The 1983 national final has gone down as the most controversial in Belgian Eurovision history due to the extreme hostility shown by the audience towards Pas de Deux's victory.

== Before Eurovision ==

=== Eurosong 1983 ===
The selection consisted of three semi-finals, followed by the final on 19 March 1983. All the shows took place at the Amerikaans Theater in Brussels and were hosted by Luc Appermont. Each show had live music from the BRT Big Band conducted by Freddy Sunder, and each artist had the option to use backing vocals provided by Bob Baelemans, Fred Beekmans, Luc Smets, and Linda Williams.

==== Competing entries ====
Flemish broadcaster Belgische Radio- en Televisieomroep (BRT) selected nine artists for Eurosong 1983. Three women, three men, and three groups, with one from each category being an unknown artist, a known artist, and an artist with a unique style. However, it is unknown which of the artists fit into those groups, especially since all three groups were fairly unknown in Belgium at the time. Each of the nine artists competed with three songs.

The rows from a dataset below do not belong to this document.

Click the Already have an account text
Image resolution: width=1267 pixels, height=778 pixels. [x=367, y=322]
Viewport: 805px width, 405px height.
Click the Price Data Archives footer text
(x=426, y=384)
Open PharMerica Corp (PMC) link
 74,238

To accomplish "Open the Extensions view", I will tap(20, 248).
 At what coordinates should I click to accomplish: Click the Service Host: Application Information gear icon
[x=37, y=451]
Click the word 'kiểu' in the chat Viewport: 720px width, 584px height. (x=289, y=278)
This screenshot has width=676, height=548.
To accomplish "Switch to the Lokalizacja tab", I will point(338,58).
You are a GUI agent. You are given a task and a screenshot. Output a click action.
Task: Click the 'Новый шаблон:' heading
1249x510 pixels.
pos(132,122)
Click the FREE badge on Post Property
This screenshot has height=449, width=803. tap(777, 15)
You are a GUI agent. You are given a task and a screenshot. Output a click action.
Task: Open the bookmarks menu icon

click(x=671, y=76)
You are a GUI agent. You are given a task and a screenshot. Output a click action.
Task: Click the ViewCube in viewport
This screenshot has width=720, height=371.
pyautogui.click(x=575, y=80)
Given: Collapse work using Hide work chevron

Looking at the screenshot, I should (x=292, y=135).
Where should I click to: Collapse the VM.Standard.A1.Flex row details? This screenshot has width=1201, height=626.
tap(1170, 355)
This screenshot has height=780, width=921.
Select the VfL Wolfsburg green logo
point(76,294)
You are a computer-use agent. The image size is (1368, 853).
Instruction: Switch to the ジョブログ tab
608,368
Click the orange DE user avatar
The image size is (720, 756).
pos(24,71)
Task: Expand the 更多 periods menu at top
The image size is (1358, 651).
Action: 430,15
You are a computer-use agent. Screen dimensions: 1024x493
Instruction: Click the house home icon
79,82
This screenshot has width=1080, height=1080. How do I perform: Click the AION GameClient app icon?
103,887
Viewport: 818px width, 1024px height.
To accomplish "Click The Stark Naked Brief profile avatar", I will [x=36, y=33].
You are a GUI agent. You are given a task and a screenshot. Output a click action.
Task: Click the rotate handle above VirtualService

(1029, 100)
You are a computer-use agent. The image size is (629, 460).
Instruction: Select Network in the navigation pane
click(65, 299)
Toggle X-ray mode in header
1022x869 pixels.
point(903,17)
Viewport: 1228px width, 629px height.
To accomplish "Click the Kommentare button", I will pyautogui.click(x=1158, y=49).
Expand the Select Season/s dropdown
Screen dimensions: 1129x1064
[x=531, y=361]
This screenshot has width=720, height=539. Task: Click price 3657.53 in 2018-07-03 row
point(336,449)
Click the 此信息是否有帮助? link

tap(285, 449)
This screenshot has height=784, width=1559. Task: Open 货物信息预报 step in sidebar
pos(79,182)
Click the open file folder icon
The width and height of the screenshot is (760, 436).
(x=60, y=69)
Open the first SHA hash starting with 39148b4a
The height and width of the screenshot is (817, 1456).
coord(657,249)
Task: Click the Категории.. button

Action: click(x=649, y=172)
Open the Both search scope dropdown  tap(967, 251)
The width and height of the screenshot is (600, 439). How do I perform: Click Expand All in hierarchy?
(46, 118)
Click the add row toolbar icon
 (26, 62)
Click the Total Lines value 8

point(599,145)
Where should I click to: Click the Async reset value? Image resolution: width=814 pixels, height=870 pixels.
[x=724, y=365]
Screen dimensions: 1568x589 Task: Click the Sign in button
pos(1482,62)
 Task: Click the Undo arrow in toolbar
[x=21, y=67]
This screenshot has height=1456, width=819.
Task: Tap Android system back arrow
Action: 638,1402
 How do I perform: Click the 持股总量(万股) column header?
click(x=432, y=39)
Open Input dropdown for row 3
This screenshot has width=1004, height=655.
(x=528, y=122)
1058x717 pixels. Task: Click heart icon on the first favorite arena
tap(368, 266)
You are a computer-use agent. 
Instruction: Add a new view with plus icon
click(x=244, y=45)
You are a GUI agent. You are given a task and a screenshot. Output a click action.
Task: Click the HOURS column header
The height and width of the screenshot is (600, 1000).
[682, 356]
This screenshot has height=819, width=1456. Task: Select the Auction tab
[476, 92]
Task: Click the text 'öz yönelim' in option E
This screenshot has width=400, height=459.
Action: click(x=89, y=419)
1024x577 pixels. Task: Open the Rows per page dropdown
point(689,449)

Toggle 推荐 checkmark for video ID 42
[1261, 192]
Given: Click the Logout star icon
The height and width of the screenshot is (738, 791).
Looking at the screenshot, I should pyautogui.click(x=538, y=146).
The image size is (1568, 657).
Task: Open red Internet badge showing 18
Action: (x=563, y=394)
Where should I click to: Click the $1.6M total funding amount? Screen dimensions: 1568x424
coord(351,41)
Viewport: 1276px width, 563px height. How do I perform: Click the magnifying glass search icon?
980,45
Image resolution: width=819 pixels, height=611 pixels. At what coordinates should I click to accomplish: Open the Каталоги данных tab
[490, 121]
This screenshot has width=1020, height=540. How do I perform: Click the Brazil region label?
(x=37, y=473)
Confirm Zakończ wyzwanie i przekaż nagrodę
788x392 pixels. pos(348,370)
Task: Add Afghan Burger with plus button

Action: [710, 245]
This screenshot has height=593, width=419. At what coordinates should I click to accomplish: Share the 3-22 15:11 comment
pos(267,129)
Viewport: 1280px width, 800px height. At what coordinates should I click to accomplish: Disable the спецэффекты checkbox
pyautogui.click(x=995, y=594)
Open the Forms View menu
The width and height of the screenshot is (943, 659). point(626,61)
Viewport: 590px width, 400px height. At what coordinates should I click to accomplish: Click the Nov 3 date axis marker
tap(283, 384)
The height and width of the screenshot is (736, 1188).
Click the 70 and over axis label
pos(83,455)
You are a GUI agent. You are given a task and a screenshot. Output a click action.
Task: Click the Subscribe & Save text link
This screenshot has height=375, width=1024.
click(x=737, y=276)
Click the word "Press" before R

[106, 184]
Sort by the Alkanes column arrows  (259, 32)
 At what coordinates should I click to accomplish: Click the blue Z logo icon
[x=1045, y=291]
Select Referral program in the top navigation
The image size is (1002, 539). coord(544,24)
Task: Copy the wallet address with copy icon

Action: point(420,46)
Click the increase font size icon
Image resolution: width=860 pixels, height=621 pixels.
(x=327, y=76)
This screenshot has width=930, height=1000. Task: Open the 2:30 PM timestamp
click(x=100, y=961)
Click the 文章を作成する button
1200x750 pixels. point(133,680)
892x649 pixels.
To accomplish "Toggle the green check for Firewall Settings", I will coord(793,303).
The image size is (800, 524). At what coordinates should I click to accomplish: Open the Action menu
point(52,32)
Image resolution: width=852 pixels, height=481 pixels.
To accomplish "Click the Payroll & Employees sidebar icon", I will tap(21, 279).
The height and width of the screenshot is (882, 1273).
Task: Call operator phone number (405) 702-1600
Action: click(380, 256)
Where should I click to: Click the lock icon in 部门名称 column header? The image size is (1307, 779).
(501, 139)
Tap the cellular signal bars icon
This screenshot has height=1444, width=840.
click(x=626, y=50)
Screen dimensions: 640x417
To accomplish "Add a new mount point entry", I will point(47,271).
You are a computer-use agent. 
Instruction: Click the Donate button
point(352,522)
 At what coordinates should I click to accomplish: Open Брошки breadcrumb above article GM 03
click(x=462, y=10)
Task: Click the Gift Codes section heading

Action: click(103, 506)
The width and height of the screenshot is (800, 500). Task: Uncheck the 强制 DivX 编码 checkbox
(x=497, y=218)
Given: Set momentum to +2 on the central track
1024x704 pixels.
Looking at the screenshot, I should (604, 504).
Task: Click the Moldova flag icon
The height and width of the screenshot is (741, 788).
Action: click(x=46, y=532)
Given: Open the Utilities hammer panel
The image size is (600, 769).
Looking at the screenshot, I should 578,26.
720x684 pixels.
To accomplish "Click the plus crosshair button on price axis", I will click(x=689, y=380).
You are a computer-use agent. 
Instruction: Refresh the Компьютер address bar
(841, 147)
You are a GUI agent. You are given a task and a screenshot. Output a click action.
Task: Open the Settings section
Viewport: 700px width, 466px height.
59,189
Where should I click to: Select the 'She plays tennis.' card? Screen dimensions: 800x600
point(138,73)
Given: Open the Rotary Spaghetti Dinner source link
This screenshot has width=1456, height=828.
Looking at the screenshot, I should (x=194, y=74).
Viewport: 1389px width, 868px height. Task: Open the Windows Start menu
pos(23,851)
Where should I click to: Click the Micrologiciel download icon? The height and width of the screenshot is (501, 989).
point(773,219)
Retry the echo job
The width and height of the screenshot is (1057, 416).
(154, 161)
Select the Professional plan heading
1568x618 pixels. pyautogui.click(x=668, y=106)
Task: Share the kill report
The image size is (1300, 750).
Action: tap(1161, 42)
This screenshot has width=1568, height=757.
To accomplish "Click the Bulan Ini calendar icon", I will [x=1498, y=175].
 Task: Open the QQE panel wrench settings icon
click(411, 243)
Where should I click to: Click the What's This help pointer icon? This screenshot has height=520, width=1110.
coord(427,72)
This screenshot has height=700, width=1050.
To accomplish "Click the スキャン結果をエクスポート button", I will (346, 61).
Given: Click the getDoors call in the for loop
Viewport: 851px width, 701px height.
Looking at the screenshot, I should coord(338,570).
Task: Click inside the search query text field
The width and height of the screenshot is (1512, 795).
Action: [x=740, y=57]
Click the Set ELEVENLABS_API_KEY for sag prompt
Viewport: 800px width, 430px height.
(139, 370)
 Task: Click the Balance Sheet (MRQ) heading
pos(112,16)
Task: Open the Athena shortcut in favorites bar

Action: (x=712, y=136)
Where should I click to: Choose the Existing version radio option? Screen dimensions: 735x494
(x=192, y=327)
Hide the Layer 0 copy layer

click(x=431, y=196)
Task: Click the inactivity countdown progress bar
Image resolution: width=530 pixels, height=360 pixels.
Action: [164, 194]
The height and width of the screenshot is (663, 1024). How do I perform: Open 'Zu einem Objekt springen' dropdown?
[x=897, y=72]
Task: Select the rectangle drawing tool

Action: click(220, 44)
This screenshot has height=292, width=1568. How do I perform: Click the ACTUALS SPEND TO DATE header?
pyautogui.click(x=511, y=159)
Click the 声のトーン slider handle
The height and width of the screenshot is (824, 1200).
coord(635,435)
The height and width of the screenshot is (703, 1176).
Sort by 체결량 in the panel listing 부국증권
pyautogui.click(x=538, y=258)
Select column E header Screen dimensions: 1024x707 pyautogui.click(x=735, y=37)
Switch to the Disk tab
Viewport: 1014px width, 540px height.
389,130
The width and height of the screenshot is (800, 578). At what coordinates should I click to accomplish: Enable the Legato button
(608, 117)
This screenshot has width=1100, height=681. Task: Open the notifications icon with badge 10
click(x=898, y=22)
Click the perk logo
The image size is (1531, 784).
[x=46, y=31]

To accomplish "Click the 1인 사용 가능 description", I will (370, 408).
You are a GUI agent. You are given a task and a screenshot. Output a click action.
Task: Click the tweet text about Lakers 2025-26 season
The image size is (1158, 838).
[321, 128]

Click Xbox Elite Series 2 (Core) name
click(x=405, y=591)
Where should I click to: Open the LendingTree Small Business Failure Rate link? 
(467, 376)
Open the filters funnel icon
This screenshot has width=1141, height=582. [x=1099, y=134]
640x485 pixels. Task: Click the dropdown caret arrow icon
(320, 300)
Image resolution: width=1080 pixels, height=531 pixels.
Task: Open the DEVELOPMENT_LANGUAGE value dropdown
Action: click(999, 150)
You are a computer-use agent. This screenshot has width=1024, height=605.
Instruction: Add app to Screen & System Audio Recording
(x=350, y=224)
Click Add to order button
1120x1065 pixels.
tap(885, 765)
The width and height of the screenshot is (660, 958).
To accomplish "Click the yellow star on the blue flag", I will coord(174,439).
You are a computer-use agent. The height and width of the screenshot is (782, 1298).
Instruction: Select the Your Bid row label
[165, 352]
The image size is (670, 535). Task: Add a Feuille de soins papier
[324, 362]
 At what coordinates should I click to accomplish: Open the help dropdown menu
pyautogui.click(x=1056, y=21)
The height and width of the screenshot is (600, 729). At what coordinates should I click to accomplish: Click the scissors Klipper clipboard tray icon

| Artist | Song | Songwriter(s) |
| Bart Kaëll | "Primaballerina" | Tony Kolenberg; Guy Grammant; |
| "Stop" | Tony Kolenberg; Guy Grammant; |
| "Symfonie" | Tony Kolenberg; Guy Grammant; |
| Espresso | "Het regent" | Marc De Coninck; René Van Wijck; |
| "Love" | Marc De Coninck; René Van Wijck; |
| "Rij je mee" | Marc De Coninck; René Van Wijck; |
| Gene Summer | "Verliefd op twee" | Fred Beekmans |
| "Vlaanderen" | Gyuri Spies; Henk van Montfoort; |
| "Zonder wikken en wegen" | Bob Baelemans; Luc Smets; |
| Marina Marcia | "Goodbye" | Tony Kolenberg; Guy Grammant; |
| "Love, Liebe" | Tony Kolenberg; Guy Grammant; |
| "Tic tac" | Tony Kolenberg; Guy Grammant; |
| Pas de Deux | "Cello" | William Overloop; Walter Verdin; Dett Peyskens; |
| "Hartedief (Cardiocleptomanie)" | Frank Michiels; Walter Verdin; Dett Peyskens; |
| "Rendez-vous" | Walter Verdin; Paul Peyskens; |
| Sofie | "Ik wil enkel van je houden" | Gus Roan |
| "Met zondagochtend" | Fred Beekmans |
| "Nummer één" | Fred Beekmans |
| Venus | "Addio, addio" | Gus Roan |
| "Boemerang" | Fred Beekmans |
| "Bye, Bye, Scoubidou" | Willy Van Couwenberghe |
| Wim De Craene | "Gisteren" | Wim De Craene |
| "Het exuberante leven van Leentje De Vries" | Wim De Craene |
| "Kristien" | Wim De Craene |
| Yvette Ravel | "Als je droomt van liefde" | Luc Smets; Yvette Ravel; |
| "Herinneringen" | Jacques Ran; Yvette Ravel; |
| "Niemand weet" | Muys; Yvette Ravel; |

====Semi-finals====
Three semi-finals were held to select the nine songs for the Belgian final. One semi-final was each dedicated to the male singers, female singers and groups. Each act performed their three candidate songs and an expert jury consisting of people from the BRT Light Music Service chose the best song from each act to go forward to the final.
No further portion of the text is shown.